On Thursday, 8 January 2015 at 10:37:57 UTC, Joakim wrote:
You're on the right track: I've talked in the past about a more
advanced version of such a pricing model, that could be used
for any intellectual property, not just for software. How it
would work is that the developer sets a price for all the work
to develop the feature, say $3k, and picks a reasonable minimum
amount of customers, say 20. So he then sets the initial price
at $150, which may seem high for a single feature.

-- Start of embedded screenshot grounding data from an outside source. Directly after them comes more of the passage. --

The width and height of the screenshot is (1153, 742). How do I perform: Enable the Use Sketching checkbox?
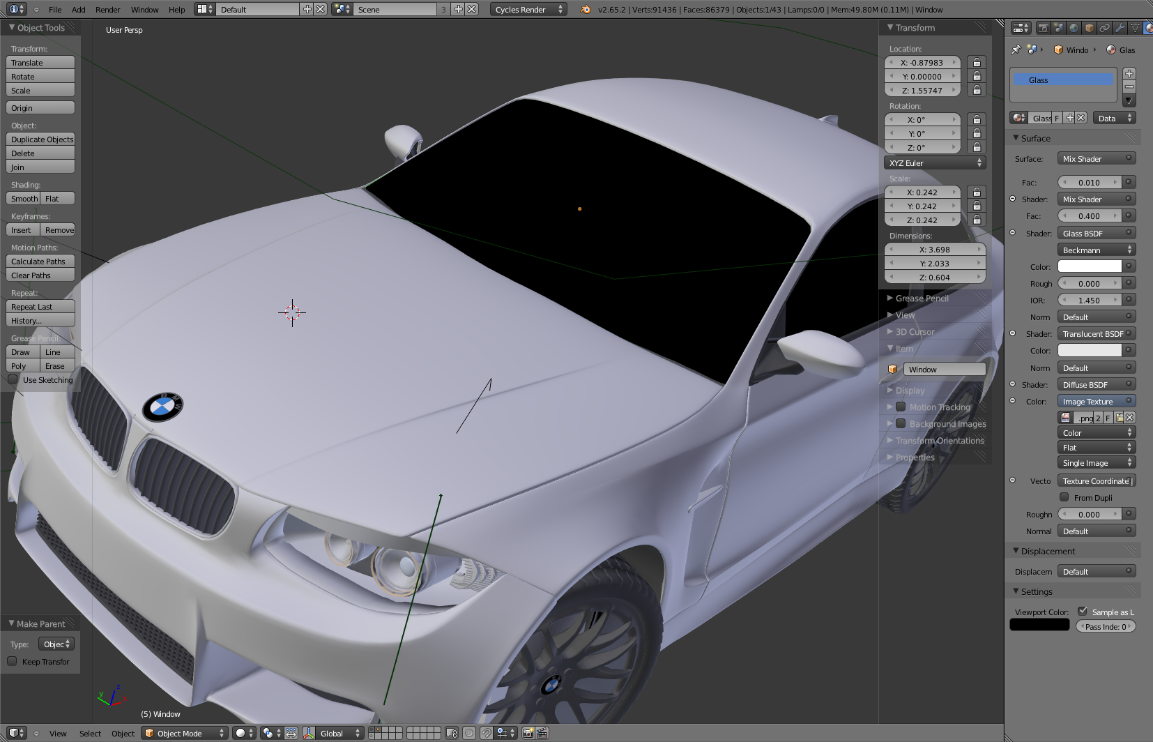click(13, 380)
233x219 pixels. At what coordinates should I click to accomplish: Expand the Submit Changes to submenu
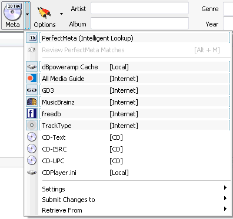click(134, 200)
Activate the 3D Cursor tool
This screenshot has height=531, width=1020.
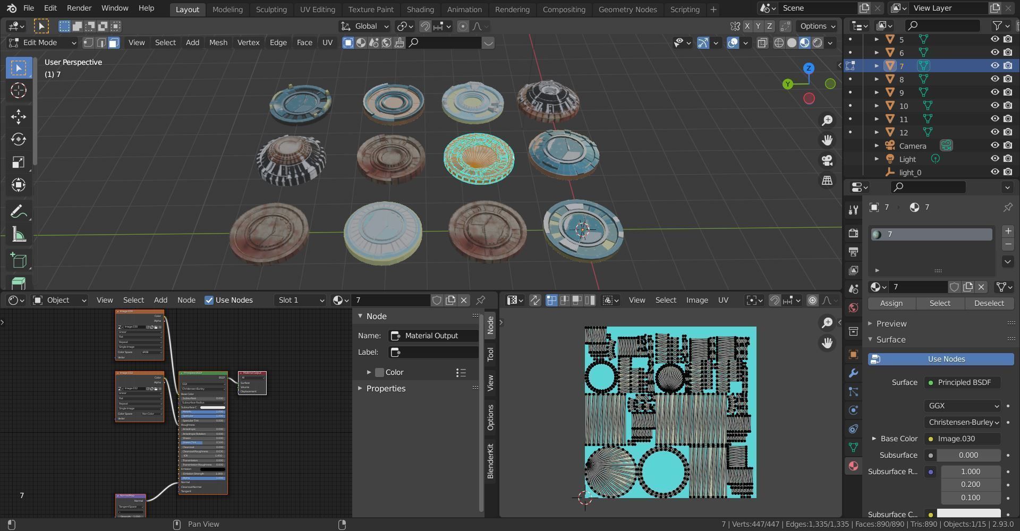point(19,91)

But assuming he gets to 20 customers, the price drops for each
subsequent customer, and the first 20 get a proportionate
refund.
So when he gets to 30 customers, each of the last 10 to buy
get charged $100, not $150, and each of the first 20 customers
get their prices dropped to $100, so that the total for the
developer is always $3k. Right now, this may work better for
an up-front payment model, say on a site like kickstarter, or
some such marketplace where the customers have ongoing accounts
and it's easy to credit money back to them without having to
keep issuing refunds to their payment provider, avoiding the
accompanying fees.
What are the advantages of such a model?
Another advantage is that the developer avoids being perceived as
a money-grubbing scoundrel, which seems to be a significant issue
in open-source development. There seems to be a moral hazard if a
developer, whose work is not substantially different in quality
or quantity from the work of myriad others who contribute for
free, stands to reap royalties indefinitely.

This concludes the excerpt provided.